I present in translation from English the letter transmitted on March 1 of this year by comrades Dange, Ghosh, Punnaiah and Rao addressed to the Central Committee of the CPSU (b).

Chairman of the Foreign Policy Commission of the Central Committee of the CPSU (b),


V. Grigorian
March 1, 1951

To the Central Committee of the CPSU (b)

Dear Comrades,

  1.  We all agree with the amended draft of the Programme that you sent us.
  2.  However, there are some issues that we would like clarification on at our next meeting. In order not to waste time for questions during the meeting, we set out our questions in advance.
  3.  We noticed that the following questions were omitted in the revised project:
    1.  Agricultural workers’ wages as part of the peasant issue,
    2.  The repatriation of refugees, numbering several millions, and which are a very real and burning problem used by reactionary political parties,
    3.  Control over finance and trade, which are currently creating a black market and will maintain it for a long time.
  1. There is no doubt that these issues will be resolved when the main problems of agriculture and industry are resolved by people’s democratic means. Is the special mention of them intentionally omitted in the Programme?
  2.  Do you think that the term “landlord” should be specifically defined in order to distinguish the feudal lord from the capitalist and clearly show who should be subject to confiscation? In general, this term will be understood as a feudal landowner, however, doubts can arise if there is no clear definition.
  3.  In paragraph 25, on equal rights, the word “beliefs” is omitted. Has this been done in order to show that those who hold certain beliefs, such as fascist convictions, will not get equal rights? (1)
  4. In paragraph 40, the words “the introduction of an eight-hour working day” are used. The fact is that in India, according to the law of 1947, an eight-hour working day has now been introduced and most large enterprises comply with it. However, it is not yet applied to mines and some other industries. Therefore, we do not require the “introduction” of the eight-hour day, but its application in all industries and institutions.
  5. The 44-hour week is not introduced by law and is not carried out anywhere, except for railway workshops and several institutions. Is it too early for the 44-hour week, or is this question not so important that itshould be specifically mentioned in the Programme?
  6. The problem of artisans, of which there are several million in our country, was not mentioned by us either as part of the peasant question or as part of the worker question. For example, there are about 2 million craftsmen alone, some of them have their own tools of production, and some don’t. Only the development of agriculture and industry can lead artisans out of their predicament. Do we need to specifically mention the problem of these artisans and the help they need?
  7.  Paragraph 22 refers to “proportional representation”. In India, by tradition, this means representation on a “religious and communal basis”, i.e. Hindus, Muslims, Untouchables, etc.
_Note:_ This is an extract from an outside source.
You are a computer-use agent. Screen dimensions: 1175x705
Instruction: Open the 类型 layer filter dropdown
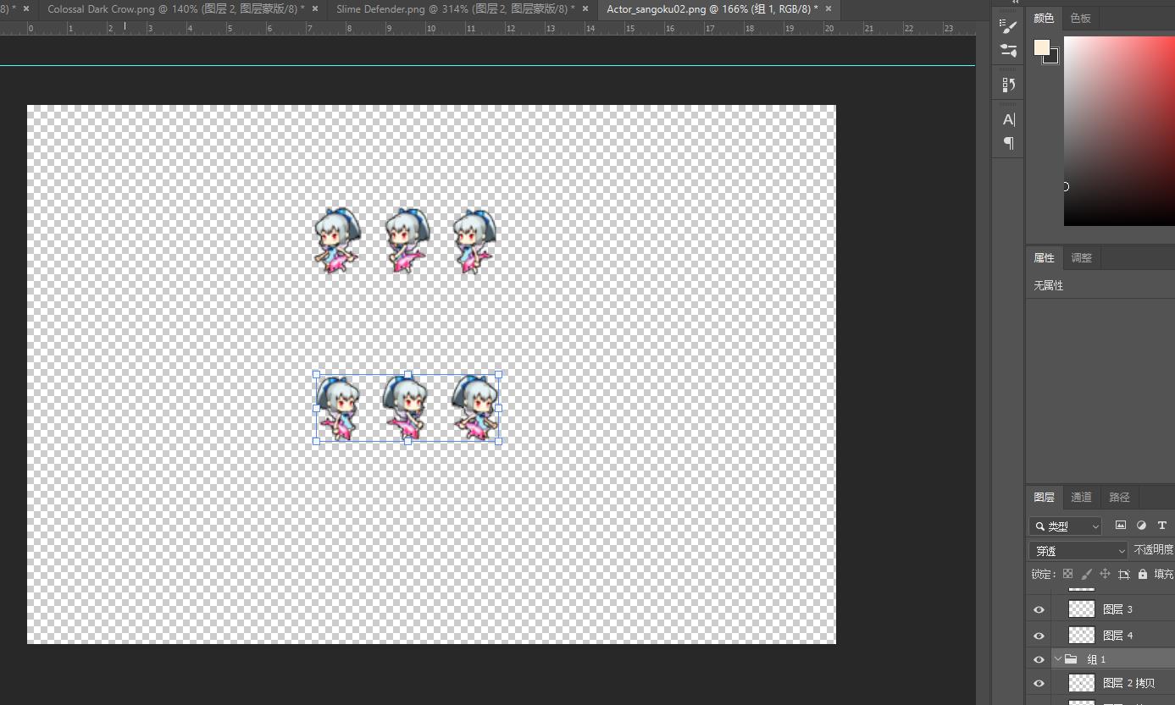pyautogui.click(x=1065, y=526)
Shouldn’t we clarifv our understanding of proportional representation in order to avoid misinterpretation of the phrase in the Indian context?

With fraternal greetings,

S.A. Dange
Ajoy Ghosh
M. B. Punnaiyya
K. Rajeshwar Rao

Translators note: The word “refugee” in the Draft, underlined by the Indian comrades, is absent. It was inserted by Comrade Dange later (24th February) together with some stylistic changes. In the draft the term ‘religion’ is mentioned.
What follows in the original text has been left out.